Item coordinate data
--- --- ---

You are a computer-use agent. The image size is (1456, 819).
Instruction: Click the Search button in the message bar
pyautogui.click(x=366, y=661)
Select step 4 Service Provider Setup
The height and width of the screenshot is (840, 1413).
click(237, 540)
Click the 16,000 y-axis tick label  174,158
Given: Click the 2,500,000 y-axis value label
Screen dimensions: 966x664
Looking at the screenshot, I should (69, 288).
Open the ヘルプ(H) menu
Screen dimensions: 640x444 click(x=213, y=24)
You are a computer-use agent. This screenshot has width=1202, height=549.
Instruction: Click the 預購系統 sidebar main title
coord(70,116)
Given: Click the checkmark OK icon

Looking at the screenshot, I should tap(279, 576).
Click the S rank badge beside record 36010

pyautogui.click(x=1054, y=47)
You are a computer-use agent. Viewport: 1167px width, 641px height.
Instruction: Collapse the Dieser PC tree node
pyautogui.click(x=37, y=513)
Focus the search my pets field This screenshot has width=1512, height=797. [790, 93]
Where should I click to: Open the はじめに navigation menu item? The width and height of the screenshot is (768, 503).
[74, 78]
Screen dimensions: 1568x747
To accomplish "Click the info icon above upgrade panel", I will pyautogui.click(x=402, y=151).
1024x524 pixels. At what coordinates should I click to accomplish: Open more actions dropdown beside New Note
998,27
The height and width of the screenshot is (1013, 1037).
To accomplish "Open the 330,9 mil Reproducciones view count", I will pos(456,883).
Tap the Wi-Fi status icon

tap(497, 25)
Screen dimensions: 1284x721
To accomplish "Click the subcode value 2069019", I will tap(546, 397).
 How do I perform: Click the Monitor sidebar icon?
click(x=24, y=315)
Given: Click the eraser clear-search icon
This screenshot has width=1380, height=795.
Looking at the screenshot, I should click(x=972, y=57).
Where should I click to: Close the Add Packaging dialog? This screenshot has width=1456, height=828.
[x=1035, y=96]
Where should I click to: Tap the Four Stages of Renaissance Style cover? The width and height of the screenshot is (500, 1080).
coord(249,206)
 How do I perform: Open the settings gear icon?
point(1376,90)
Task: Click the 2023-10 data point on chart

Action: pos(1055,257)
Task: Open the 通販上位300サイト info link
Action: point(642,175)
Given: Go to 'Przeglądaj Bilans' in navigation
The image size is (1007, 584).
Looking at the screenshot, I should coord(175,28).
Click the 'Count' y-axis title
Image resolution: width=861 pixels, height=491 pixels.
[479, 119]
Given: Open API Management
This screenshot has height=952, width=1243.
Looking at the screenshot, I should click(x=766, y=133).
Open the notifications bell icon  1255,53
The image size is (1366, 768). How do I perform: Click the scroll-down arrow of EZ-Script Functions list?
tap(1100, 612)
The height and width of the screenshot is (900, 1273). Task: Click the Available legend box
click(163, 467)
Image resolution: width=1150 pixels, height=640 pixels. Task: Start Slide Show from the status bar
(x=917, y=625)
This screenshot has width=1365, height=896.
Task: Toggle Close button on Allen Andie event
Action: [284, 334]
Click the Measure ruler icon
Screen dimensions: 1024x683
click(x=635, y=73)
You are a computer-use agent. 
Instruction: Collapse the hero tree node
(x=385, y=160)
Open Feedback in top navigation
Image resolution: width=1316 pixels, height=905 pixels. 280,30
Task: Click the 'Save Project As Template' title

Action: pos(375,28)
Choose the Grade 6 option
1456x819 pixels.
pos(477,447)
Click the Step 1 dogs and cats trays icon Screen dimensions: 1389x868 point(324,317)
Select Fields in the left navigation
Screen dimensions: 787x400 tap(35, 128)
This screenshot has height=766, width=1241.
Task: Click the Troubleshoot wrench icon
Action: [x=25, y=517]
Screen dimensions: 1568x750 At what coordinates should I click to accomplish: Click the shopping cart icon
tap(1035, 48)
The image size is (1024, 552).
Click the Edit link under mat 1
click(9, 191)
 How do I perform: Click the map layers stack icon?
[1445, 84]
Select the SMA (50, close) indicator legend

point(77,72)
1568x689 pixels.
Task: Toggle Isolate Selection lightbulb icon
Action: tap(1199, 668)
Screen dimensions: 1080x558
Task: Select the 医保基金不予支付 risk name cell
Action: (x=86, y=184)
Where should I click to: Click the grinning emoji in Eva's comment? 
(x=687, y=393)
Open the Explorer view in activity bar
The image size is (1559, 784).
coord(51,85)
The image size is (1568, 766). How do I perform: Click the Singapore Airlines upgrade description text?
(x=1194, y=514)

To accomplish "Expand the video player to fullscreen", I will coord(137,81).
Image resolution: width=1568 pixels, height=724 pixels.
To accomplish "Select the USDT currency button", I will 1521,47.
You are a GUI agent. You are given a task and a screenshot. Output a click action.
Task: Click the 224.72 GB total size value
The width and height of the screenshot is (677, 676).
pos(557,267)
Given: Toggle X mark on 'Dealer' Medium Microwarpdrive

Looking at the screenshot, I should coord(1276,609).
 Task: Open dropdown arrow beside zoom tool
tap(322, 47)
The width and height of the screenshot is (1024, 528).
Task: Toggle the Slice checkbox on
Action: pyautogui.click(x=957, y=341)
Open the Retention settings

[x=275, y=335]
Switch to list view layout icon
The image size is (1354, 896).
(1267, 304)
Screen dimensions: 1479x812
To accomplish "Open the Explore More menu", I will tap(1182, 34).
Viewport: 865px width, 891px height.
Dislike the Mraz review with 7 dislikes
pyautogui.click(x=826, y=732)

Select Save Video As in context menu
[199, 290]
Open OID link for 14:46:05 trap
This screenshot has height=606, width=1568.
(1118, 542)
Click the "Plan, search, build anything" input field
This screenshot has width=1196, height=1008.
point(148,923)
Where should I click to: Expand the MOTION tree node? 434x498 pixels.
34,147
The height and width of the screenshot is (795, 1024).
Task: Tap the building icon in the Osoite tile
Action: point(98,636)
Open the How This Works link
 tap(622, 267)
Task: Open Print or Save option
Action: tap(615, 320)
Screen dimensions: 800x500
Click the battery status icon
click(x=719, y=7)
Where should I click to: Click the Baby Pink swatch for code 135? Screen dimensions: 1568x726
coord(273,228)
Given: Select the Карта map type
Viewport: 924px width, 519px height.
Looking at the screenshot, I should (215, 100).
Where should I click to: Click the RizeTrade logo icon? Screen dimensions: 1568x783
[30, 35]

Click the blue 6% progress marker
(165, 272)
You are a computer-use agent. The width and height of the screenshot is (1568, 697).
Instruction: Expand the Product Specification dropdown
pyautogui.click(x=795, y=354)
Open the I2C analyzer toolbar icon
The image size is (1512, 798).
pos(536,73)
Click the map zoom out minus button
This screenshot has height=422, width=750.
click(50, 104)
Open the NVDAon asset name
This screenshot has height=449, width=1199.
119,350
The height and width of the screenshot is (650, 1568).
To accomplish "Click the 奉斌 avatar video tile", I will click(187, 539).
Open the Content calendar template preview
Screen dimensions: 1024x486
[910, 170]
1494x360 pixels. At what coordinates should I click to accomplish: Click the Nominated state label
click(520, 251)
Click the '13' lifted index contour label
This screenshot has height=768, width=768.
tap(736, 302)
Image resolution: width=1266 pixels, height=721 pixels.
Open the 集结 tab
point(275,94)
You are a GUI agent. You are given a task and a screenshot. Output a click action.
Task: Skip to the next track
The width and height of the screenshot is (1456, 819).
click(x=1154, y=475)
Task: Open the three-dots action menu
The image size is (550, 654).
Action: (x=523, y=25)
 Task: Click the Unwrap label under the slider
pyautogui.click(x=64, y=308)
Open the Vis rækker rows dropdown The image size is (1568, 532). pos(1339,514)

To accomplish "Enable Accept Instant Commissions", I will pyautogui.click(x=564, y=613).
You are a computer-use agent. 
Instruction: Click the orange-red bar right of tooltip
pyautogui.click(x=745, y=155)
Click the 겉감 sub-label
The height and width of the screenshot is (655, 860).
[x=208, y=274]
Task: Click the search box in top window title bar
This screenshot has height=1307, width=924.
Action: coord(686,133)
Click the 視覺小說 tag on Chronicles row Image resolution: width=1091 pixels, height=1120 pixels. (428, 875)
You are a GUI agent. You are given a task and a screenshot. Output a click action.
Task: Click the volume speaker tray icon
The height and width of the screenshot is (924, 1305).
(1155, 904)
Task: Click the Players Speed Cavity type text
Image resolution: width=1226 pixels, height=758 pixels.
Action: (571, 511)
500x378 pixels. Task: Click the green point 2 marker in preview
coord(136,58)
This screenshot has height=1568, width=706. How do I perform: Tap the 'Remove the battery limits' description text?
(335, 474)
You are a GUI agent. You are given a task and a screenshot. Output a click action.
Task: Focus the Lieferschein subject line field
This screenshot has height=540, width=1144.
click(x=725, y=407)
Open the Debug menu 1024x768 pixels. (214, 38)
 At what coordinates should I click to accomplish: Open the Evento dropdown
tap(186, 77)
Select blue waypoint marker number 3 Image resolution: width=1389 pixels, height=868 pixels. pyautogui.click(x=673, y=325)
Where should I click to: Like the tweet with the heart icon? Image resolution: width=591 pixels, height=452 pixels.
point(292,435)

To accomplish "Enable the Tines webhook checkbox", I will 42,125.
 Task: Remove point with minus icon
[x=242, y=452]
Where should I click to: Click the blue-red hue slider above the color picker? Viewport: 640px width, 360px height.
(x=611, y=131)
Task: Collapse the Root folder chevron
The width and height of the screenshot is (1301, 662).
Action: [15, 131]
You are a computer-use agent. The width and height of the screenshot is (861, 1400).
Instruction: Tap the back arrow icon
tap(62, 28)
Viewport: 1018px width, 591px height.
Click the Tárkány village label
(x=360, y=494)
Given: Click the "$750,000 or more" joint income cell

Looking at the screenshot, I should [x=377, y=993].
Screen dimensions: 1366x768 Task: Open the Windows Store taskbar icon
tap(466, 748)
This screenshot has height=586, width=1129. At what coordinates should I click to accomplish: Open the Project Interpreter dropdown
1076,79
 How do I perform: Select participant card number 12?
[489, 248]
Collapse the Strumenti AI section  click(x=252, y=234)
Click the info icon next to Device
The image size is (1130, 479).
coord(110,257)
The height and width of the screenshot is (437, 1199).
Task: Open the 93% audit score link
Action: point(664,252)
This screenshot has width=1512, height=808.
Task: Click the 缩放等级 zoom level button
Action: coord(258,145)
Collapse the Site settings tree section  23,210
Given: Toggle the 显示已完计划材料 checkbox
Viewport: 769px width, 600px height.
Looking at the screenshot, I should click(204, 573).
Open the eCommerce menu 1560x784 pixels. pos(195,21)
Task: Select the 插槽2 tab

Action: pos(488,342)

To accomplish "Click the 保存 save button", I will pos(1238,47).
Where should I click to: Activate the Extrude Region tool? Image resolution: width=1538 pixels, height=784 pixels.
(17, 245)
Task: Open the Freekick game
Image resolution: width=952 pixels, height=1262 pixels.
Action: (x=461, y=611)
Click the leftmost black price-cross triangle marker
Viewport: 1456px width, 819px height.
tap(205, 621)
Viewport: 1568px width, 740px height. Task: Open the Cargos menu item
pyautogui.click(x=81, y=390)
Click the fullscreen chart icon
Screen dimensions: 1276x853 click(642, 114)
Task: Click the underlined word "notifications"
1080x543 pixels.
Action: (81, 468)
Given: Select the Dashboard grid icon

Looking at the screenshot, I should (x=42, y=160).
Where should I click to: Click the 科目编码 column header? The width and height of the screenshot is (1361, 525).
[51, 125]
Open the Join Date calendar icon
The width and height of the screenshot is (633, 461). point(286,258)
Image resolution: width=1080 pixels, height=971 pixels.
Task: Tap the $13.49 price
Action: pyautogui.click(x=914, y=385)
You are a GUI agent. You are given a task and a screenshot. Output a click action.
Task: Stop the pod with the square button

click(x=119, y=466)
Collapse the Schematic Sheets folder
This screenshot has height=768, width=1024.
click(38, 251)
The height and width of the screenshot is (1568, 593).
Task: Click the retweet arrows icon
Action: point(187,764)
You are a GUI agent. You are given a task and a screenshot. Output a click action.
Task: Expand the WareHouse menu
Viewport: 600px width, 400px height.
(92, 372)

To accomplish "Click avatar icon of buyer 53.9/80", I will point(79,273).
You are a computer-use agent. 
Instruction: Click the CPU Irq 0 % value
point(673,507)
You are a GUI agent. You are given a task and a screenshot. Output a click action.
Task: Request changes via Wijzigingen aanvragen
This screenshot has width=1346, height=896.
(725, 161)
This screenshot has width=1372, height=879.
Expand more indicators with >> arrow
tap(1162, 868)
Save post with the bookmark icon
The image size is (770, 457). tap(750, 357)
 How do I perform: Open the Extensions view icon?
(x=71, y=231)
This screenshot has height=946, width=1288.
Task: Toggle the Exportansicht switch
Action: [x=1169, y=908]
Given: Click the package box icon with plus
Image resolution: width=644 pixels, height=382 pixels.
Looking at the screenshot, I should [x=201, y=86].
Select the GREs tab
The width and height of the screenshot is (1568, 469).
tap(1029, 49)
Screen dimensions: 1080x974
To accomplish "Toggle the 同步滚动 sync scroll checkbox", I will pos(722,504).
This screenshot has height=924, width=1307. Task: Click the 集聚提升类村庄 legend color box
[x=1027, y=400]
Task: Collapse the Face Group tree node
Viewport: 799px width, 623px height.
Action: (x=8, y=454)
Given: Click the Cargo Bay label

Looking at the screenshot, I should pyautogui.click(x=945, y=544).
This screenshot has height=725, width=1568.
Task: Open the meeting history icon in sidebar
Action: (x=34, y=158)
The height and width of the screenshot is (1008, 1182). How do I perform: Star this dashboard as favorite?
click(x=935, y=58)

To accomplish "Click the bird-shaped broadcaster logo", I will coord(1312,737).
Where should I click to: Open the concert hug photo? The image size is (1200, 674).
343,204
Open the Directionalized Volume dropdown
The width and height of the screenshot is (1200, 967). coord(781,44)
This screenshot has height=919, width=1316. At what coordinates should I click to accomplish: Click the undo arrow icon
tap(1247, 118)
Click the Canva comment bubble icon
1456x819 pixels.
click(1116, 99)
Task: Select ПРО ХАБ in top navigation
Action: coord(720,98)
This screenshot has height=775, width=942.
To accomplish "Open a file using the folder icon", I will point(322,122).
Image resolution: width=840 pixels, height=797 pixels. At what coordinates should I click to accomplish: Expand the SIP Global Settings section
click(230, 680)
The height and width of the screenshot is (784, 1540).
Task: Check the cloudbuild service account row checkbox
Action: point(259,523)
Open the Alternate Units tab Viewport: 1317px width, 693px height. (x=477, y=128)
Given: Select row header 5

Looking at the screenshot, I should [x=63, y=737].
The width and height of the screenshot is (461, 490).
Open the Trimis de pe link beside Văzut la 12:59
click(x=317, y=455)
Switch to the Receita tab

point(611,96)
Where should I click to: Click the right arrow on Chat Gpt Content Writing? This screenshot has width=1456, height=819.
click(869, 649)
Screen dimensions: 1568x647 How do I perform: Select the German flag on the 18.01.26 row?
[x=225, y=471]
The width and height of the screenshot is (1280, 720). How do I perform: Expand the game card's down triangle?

--- --- ---

## GOAL:
Copy the entries above word for word, from the line containing "1024x524 pixels. At" through the line containing "point(1376,90)", and give only those lines.

## SOLUTION TO THE PROBLEM:
1024x524 pixels. At what coordinates should I click to accomplish: Open more actions dropdown beside New Note
998,27
The height and width of the screenshot is (1013, 1037).
To accomplish "Open the 330,9 mil Reproducciones view count", I will pos(456,883).
Tap the Wi-Fi status icon

tap(497, 25)
Screen dimensions: 1284x721
To accomplish "Click the subcode value 2069019", I will tap(546, 397).
 How do I perform: Click the Monitor sidebar icon?
click(x=24, y=315)
Given: Click the eraser clear-search icon
This screenshot has width=1380, height=795.
Looking at the screenshot, I should click(x=972, y=57).
Where should I click to: Close the Add Packaging dialog? This screenshot has width=1456, height=828.
[x=1035, y=96]
Where should I click to: Tap the Four Stages of Renaissance Style cover? The width and height of the screenshot is (500, 1080).
coord(249,206)
 How do I perform: Open the settings gear icon?
point(1376,90)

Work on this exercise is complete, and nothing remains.